FRAGMENTO DE ORIGEN
****************************************
El genetista molecular Hans Clevers, director del Instituto Hubrecht, de la Universidad holandesa de Utrecht, explicaba en diciembre pasado en Proceedings of the Nacional Academy of Sciences que el éxito de las células hematopoyéticas ha “contaminado” el campo de la terapia celular. Muchos tejidos, como la piel, se reparan a sí mismos de maneras muy ingeniosas y distintas; no hay una estrategia común. Los numerosos tipos de células madre expresan genes diferentes y marcadores específicos de cada tejido, se dividen a ritmos diversos y en cantidades diferentes. Clevers coordinaba un trabajo en el que enterraba la existencia de células madre cardiacas, uno de los tesoros más buscados por los científicos: la regeneración del corazón infartado ha propiciado hasta ahora más de 200 ensayos sin resultados llamativos. Símbolo de esta frustración es el auge y caída del italiano Piero Anversa, del Hospital Brigham and Women’s y de la Universidad de Harvard, y uno de los líderes mundiales en regeneración cardiaca: ya se han retirado 31 trabajos suyos en revistas científicas de primera línea por incorrecciones y falsificaciones. Esto no descarta otras vías regeneradoras del corazón a través, por ejemplo, de la reprogramación en cardiomiocitos de otras células madre.
****************************************
DATOS DISPONIBLES
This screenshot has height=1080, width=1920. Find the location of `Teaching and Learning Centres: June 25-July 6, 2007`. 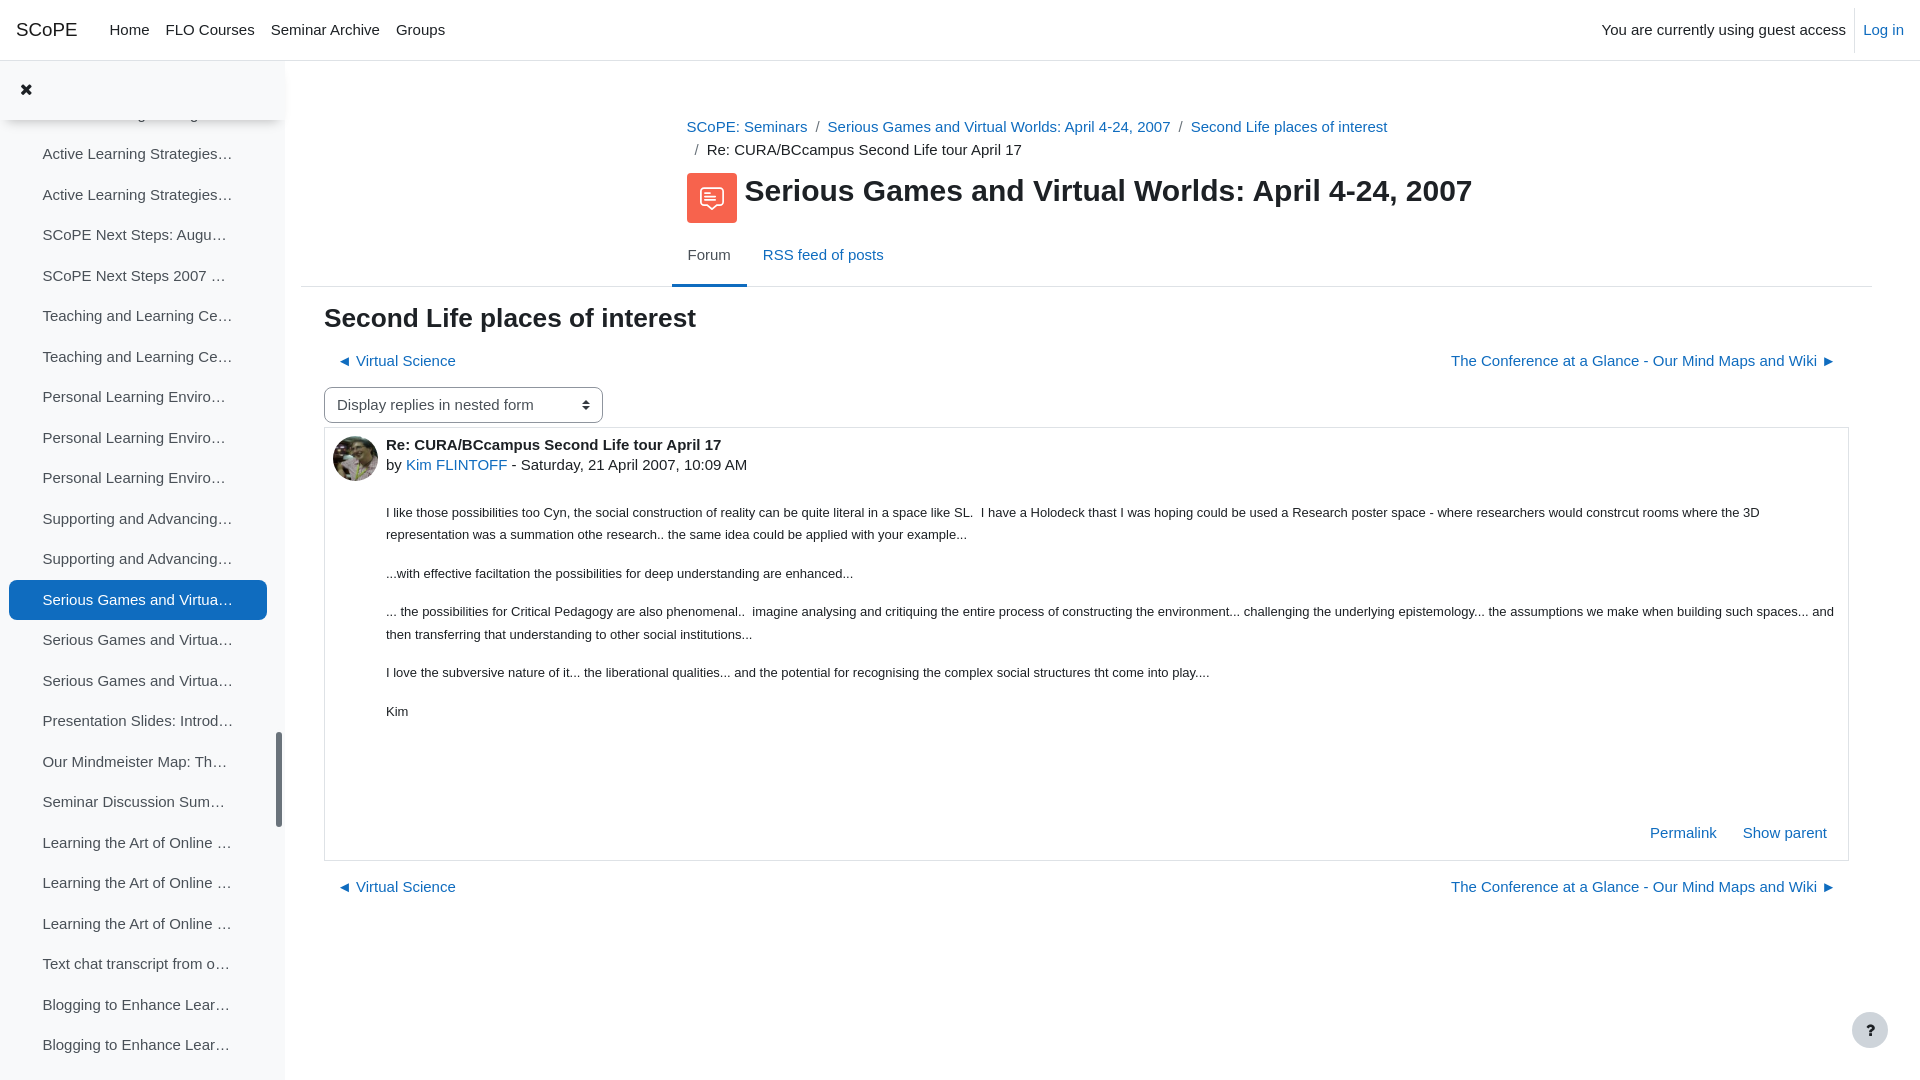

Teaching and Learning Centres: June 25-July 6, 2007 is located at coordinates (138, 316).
****************************************
OBJETIVO DEL EJERCICIO
En el fragmento sobre terapia celular, ¿por qué se presenta al italiano Piero Anversa como símbolo de la frustración en la regeneración del corazón infartado?

ESPACIO DE RESPUESTA
Porque pasó de ser uno de los líderes mundiales en regeneración cardiaca a tener ya 31 trabajos retirados de revistas científicas de primera línea por incorrecciones y falsificaciones. Ese auge y caída refleja la frustración de un campo que ha propiciado más de 200 ensayos sin resultados llamativos.